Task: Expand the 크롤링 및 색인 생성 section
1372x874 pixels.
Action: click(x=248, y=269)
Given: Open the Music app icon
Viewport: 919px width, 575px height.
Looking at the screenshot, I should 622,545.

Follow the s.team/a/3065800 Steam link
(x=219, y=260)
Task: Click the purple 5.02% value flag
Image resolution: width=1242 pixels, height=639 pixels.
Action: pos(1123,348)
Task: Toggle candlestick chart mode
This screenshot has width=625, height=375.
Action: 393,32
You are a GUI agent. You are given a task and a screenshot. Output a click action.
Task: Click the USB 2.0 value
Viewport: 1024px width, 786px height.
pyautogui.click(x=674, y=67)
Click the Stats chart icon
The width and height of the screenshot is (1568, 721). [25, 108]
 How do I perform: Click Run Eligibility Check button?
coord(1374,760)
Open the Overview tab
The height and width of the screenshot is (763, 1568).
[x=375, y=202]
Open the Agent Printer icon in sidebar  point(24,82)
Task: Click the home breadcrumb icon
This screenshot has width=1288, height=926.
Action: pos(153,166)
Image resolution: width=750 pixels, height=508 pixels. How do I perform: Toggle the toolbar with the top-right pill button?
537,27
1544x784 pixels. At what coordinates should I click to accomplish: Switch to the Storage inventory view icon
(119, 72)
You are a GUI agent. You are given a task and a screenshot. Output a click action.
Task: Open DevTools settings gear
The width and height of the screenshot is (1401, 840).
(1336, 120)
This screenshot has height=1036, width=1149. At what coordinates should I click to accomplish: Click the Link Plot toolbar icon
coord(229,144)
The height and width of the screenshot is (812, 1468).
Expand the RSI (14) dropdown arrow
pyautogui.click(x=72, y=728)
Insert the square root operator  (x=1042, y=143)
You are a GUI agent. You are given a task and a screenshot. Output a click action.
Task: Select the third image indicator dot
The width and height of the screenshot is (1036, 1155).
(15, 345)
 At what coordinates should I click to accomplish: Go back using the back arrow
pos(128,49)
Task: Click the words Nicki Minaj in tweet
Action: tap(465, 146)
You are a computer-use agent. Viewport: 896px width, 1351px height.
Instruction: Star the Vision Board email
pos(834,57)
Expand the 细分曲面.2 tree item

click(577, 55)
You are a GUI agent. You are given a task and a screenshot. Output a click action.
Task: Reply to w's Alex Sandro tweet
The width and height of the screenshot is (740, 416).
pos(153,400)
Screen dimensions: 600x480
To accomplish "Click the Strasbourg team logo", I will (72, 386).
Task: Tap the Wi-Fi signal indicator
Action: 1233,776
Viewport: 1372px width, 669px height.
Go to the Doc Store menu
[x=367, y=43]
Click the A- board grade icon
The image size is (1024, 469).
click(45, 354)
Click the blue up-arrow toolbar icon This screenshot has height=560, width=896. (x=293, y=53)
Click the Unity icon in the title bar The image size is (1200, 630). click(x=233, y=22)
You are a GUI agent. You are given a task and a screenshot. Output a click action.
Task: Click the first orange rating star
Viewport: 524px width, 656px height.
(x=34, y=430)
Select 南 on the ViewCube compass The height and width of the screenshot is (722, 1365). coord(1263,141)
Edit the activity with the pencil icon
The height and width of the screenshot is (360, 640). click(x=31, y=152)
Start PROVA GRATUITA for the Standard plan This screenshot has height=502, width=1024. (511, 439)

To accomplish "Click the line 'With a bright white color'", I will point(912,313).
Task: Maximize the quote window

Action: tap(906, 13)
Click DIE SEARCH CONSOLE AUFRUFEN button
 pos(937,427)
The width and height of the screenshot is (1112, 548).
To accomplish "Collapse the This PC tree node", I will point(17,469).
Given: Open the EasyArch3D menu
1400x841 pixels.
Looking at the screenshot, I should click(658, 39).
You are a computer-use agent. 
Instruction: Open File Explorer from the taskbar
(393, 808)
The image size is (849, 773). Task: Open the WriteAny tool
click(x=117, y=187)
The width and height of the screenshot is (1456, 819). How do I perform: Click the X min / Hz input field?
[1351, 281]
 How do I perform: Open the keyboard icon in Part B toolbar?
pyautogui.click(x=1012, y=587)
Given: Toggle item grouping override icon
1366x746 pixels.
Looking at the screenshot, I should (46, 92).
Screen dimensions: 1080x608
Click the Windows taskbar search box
:::
- Cel -
Zamień proszę we wszystkich wpisach powyżej „toolbar” na „tool strip” i przepisz je ponownie, bez żadnych innych zmian.

- Wynik zadania -
Task: Expand the 크롤링 및 색인 생성 section
1372x874 pixels.
Action: click(x=248, y=269)
Given: Open the Music app icon
Viewport: 919px width, 575px height.
Looking at the screenshot, I should 622,545.

Follow the s.team/a/3065800 Steam link
(x=219, y=260)
Task: Click the purple 5.02% value flag
Image resolution: width=1242 pixels, height=639 pixels.
Action: pos(1123,348)
Task: Toggle candlestick chart mode
This screenshot has width=625, height=375.
Action: 393,32
You are a GUI agent. You are given a task and a screenshot. Output a click action.
Task: Click the USB 2.0 value
Viewport: 1024px width, 786px height.
pyautogui.click(x=674, y=67)
Click the Stats chart icon
The width and height of the screenshot is (1568, 721). [25, 108]
 How do I perform: Click Run Eligibility Check button?
coord(1374,760)
Open the Overview tab
The height and width of the screenshot is (763, 1568).
[x=375, y=202]
Open the Agent Printer icon in sidebar  point(24,82)
Task: Click the home breadcrumb icon
This screenshot has width=1288, height=926.
Action: pos(153,166)
Image resolution: width=750 pixels, height=508 pixels. How do I perform: Toggle the tool strip with the top-right pill button?
537,27
1544x784 pixels. At what coordinates should I click to accomplish: Switch to the Storage inventory view icon
(119, 72)
You are a GUI agent. You are given a task and a screenshot. Output a click action.
Task: Open DevTools settings gear
The width and height of the screenshot is (1401, 840).
(1336, 120)
This screenshot has height=1036, width=1149. At what coordinates should I click to accomplish: Click the Link Plot tool strip icon
coord(229,144)
The height and width of the screenshot is (812, 1468).
Expand the RSI (14) dropdown arrow
pyautogui.click(x=72, y=728)
Insert the square root operator  (x=1042, y=143)
You are a GUI agent. You are given a task and a screenshot. Output a click action.
Task: Select the third image indicator dot
The width and height of the screenshot is (1036, 1155).
(15, 345)
 At what coordinates should I click to accomplish: Go back using the back arrow
pos(128,49)
Task: Click the words Nicki Minaj in tweet
Action: tap(465, 146)
You are a computer-use agent. Viewport: 896px width, 1351px height.
Instruction: Star the Vision Board email
pos(834,57)
Expand the 细分曲面.2 tree item

click(577, 55)
You are a GUI agent. You are given a task and a screenshot. Output a click action.
Task: Reply to w's Alex Sandro tweet
The width and height of the screenshot is (740, 416).
pos(153,400)
Screen dimensions: 600x480
To accomplish "Click the Strasbourg team logo", I will (72, 386).
Task: Tap the Wi-Fi signal indicator
Action: 1233,776
Viewport: 1372px width, 669px height.
Go to the Doc Store menu
[x=367, y=43]
Click the A- board grade icon
The image size is (1024, 469).
click(45, 354)
Click the blue up-arrow tool strip icon This screenshot has height=560, width=896. (x=293, y=53)
Click the Unity icon in the title bar The image size is (1200, 630). click(x=233, y=22)
You are a GUI agent. You are given a task and a screenshot. Output a click action.
Task: Click the first orange rating star
Viewport: 524px width, 656px height.
(x=34, y=430)
Select 南 on the ViewCube compass The height and width of the screenshot is (722, 1365). coord(1263,141)
Edit the activity with the pencil icon
The height and width of the screenshot is (360, 640). click(x=31, y=152)
Start PROVA GRATUITA for the Standard plan This screenshot has height=502, width=1024. (511, 439)

To accomplish "Click the line 'With a bright white color'", I will point(912,313).
Task: Maximize the quote window

Action: tap(906, 13)
Click DIE SEARCH CONSOLE AUFRUFEN button
 pos(937,427)
The width and height of the screenshot is (1112, 548).
To accomplish "Collapse the This PC tree node", I will point(17,469).
Given: Open the EasyArch3D menu
1400x841 pixels.
Looking at the screenshot, I should click(658, 39).
You are a computer-use agent. 
Instruction: Open File Explorer from the taskbar
(393, 808)
The image size is (849, 773). Task: Open the WriteAny tool
click(x=117, y=187)
The width and height of the screenshot is (1456, 819). How do I perform: Click the X min / Hz input field?
[1351, 281]
 How do I perform: Open the keyboard icon in Part B tool strip?
pyautogui.click(x=1012, y=587)
Given: Toggle item grouping override icon
1366x746 pixels.
Looking at the screenshot, I should (46, 92).
Screen dimensions: 1080x608
Click the Windows taskbar search box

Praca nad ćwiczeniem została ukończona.